> [SET TASK]
Lay out the lines between the one containing "Given: Click the colorbar label 60" and the one containing "Looking at the screenshot, I should click(803, 210).", inclusive, as a Markdown table with a Number column giving each row's position and an Entry column holding the line, leaving out any blank lines.

> [DATASET EXCERPTS]

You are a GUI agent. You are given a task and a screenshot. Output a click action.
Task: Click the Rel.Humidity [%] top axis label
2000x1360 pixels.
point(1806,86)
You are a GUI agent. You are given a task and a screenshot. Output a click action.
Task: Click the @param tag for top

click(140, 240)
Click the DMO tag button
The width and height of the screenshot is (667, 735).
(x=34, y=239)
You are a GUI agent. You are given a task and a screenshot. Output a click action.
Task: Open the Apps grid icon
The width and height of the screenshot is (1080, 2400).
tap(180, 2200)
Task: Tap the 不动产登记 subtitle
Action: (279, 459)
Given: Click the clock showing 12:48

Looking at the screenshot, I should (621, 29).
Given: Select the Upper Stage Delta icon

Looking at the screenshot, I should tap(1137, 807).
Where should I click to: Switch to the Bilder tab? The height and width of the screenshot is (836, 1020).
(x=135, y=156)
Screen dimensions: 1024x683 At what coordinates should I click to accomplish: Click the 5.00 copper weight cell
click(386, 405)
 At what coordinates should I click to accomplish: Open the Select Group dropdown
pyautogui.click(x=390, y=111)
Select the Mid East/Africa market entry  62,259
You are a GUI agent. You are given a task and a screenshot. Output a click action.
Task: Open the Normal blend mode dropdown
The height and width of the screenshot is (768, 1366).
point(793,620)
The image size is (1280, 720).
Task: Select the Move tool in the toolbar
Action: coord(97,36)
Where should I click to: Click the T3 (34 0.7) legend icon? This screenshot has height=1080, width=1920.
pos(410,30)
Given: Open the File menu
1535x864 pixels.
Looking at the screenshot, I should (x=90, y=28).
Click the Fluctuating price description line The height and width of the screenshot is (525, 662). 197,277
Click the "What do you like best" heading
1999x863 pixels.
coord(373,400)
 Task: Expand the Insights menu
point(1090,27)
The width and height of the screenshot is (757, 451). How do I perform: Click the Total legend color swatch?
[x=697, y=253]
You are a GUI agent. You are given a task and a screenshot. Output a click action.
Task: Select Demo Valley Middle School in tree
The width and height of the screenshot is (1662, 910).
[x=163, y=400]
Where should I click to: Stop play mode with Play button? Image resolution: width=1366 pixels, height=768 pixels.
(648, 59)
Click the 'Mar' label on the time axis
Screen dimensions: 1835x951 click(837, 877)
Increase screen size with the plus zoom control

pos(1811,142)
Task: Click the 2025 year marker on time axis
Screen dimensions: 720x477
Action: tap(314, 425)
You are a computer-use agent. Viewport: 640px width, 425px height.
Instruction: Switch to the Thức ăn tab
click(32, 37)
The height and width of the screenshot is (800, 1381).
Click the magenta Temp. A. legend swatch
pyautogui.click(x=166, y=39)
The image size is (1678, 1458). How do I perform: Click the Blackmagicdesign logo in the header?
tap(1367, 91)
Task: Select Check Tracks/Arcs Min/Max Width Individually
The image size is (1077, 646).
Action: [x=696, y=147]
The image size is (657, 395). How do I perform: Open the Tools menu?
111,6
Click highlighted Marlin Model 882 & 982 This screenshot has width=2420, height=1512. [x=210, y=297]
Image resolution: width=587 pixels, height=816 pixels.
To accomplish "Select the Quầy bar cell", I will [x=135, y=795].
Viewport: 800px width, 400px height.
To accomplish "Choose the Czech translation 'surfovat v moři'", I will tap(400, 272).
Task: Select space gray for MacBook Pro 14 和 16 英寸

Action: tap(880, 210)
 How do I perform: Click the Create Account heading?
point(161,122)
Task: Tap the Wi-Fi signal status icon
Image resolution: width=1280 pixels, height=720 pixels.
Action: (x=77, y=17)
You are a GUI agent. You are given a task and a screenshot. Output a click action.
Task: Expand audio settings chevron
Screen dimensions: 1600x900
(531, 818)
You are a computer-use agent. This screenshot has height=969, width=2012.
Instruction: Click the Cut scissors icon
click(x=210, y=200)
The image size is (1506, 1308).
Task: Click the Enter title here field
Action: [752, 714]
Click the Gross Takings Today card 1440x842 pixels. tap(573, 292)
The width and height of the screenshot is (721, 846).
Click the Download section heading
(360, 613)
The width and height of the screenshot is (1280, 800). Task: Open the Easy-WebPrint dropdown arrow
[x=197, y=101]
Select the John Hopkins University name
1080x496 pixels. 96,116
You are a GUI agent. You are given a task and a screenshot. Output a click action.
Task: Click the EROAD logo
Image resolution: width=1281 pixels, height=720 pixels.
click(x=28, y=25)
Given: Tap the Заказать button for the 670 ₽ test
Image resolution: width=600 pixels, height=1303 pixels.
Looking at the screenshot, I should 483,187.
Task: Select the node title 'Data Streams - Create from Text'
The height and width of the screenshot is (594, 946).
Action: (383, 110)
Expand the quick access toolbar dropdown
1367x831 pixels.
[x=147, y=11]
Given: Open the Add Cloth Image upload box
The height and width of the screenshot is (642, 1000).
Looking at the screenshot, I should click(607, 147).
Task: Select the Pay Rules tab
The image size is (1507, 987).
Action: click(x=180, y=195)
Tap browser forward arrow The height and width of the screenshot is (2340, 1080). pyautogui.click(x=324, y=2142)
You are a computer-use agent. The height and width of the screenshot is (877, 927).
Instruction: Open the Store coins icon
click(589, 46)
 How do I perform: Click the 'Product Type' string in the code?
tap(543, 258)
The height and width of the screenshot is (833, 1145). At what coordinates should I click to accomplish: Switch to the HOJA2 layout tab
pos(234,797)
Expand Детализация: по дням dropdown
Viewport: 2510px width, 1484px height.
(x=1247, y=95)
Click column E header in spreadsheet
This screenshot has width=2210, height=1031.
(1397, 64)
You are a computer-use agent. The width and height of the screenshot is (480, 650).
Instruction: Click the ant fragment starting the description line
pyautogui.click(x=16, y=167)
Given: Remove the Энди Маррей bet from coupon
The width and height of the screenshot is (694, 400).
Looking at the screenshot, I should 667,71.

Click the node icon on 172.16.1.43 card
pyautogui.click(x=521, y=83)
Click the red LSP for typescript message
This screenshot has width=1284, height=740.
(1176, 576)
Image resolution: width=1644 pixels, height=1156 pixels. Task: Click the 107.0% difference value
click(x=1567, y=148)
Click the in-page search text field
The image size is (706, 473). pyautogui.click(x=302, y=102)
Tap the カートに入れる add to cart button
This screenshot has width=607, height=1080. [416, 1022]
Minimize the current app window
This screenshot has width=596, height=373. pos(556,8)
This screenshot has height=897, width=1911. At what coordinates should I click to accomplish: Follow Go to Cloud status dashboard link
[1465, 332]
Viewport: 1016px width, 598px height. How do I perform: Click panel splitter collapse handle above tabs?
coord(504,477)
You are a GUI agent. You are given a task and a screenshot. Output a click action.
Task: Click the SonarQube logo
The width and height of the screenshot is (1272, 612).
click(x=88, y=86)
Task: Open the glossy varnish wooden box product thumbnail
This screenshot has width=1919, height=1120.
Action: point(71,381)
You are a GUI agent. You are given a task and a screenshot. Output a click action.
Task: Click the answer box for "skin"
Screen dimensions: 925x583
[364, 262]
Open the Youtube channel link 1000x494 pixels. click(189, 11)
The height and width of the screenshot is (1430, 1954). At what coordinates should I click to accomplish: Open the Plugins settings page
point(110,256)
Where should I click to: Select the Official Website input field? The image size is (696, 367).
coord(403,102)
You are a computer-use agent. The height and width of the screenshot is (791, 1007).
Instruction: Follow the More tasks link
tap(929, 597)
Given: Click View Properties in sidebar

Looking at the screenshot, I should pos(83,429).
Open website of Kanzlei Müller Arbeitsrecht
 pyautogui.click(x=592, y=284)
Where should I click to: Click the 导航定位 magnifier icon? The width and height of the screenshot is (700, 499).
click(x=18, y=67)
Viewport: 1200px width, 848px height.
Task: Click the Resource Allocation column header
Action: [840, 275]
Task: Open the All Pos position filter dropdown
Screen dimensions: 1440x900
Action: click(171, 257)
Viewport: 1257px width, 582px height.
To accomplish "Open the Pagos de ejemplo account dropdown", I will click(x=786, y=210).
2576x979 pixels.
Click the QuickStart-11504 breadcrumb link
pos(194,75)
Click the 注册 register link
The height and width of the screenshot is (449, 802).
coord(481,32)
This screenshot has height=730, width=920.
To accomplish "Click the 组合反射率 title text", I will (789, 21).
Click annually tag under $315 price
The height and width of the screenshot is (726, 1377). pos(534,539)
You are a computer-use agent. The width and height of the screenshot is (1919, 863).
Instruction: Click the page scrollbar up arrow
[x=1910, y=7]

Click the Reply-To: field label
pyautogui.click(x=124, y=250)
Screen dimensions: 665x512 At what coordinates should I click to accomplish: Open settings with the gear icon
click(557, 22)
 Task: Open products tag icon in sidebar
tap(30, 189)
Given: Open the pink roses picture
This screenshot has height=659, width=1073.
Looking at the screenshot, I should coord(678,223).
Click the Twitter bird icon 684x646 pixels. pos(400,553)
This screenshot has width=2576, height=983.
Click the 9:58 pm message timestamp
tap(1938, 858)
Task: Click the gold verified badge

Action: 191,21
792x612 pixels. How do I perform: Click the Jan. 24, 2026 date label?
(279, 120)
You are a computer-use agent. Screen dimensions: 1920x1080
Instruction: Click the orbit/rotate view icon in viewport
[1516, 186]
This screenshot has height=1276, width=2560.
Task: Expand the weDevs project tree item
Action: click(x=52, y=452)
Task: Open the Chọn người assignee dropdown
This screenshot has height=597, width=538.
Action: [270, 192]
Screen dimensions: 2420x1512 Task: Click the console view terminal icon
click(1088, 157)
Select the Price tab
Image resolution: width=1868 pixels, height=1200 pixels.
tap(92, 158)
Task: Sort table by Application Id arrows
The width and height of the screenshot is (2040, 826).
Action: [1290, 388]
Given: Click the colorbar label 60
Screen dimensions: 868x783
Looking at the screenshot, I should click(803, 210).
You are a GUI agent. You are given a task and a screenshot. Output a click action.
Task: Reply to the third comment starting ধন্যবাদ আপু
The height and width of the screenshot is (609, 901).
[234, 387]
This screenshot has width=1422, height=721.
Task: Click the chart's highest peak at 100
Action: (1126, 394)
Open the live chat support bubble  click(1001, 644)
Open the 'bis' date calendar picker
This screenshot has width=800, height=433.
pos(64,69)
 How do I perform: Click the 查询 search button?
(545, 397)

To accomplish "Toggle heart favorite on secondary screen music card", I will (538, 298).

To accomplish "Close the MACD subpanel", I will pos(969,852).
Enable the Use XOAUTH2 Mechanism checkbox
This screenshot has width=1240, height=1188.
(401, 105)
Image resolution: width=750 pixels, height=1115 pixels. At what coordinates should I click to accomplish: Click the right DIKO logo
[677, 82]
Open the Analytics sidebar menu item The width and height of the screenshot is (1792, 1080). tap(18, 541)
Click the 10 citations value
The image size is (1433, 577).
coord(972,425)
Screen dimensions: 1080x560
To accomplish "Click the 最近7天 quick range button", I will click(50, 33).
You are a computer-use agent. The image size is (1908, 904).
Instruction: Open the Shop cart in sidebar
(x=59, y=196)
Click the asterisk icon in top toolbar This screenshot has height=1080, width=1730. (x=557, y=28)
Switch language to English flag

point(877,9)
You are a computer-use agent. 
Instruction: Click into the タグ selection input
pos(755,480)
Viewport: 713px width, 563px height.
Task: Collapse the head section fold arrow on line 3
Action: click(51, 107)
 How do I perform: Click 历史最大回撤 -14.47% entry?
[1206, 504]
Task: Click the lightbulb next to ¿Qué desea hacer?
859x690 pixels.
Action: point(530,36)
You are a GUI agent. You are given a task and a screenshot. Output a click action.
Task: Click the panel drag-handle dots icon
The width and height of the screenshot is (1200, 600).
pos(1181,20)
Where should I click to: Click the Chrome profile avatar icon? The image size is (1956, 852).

> [REPLY TO THE TASK]
| Number | Entry |
|---|---|
| 1 | Given: Click the colorbar label 60 |
| 2 | Screen dimensions: 868x783 |
| 3 | Looking at the screenshot, I should click(803, 210). |